*** Entries provided Section Begins ***

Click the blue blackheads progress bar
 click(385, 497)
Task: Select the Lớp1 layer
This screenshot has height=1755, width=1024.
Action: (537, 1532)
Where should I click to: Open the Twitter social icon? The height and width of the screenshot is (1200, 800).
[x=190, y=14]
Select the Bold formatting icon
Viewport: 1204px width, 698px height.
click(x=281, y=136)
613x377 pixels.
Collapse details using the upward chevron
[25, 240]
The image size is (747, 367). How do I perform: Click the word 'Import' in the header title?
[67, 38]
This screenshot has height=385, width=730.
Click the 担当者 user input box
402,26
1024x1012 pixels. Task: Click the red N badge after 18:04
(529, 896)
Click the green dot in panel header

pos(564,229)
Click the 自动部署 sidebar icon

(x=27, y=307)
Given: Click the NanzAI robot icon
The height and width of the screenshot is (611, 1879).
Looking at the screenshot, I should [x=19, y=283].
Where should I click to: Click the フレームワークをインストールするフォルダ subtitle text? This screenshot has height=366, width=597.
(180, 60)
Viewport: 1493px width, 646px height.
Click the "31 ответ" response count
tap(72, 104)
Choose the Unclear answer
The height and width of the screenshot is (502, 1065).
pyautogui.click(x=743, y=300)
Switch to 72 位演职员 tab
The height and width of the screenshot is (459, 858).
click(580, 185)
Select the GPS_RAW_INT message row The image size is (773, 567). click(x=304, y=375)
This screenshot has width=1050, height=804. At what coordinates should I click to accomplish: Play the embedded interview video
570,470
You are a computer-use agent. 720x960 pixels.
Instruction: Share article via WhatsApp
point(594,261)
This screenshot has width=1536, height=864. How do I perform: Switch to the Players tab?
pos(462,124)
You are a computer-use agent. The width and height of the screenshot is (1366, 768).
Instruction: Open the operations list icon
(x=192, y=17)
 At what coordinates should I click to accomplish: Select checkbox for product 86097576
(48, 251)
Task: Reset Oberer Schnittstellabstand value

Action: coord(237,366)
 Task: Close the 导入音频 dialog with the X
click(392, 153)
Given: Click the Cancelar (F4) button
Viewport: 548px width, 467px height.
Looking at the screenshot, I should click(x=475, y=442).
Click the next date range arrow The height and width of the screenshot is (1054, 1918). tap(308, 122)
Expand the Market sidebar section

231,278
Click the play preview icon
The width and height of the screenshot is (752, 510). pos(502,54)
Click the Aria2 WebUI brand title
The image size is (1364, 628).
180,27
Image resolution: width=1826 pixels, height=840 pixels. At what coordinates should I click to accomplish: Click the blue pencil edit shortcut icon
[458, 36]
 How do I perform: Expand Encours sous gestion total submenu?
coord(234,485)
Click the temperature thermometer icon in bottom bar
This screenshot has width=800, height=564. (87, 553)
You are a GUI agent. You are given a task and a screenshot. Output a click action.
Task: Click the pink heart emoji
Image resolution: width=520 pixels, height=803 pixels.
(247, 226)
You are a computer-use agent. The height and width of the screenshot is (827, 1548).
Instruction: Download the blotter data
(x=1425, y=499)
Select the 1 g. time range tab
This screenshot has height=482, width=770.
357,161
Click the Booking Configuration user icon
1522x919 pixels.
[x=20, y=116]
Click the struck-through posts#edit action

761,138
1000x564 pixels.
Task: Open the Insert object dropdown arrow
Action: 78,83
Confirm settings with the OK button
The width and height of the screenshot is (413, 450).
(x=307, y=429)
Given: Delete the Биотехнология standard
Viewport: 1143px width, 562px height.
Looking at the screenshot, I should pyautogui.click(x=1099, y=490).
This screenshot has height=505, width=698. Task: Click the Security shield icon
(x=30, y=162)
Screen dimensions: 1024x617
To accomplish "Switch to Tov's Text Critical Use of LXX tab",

*** Entries provided Section Ends ***

Instructions to follow:
Your output must be the exact lines from the one containing "How do I perform: Expand" through the end of the data above, both included, and nothing more.

Exercise solution:
 How do I perform: Expand Encours sous gestion total submenu?
coord(234,485)
Click the temperature thermometer icon in bottom bar
This screenshot has width=800, height=564. (87, 553)
You are a GUI agent. You are given a task and a screenshot. Output a click action.
Task: Click the pink heart emoji
Image resolution: width=520 pixels, height=803 pixels.
(247, 226)
You are a computer-use agent. The height and width of the screenshot is (827, 1548).
Instruction: Download the blotter data
(x=1425, y=499)
Select the 1 g. time range tab
This screenshot has height=482, width=770.
357,161
Click the Booking Configuration user icon
1522x919 pixels.
[x=20, y=116]
Click the struck-through posts#edit action

761,138
1000x564 pixels.
Task: Open the Insert object dropdown arrow
Action: 78,83
Confirm settings with the OK button
The width and height of the screenshot is (413, 450).
(x=307, y=429)
Given: Delete the Биотехнология standard
Viewport: 1143px width, 562px height.
Looking at the screenshot, I should pyautogui.click(x=1099, y=490).
This screenshot has height=505, width=698. Task: Click the Security shield icon
(x=30, y=162)
Screen dimensions: 1024x617
To accomplish "Switch to Tov's Text Critical Use of LXX tab",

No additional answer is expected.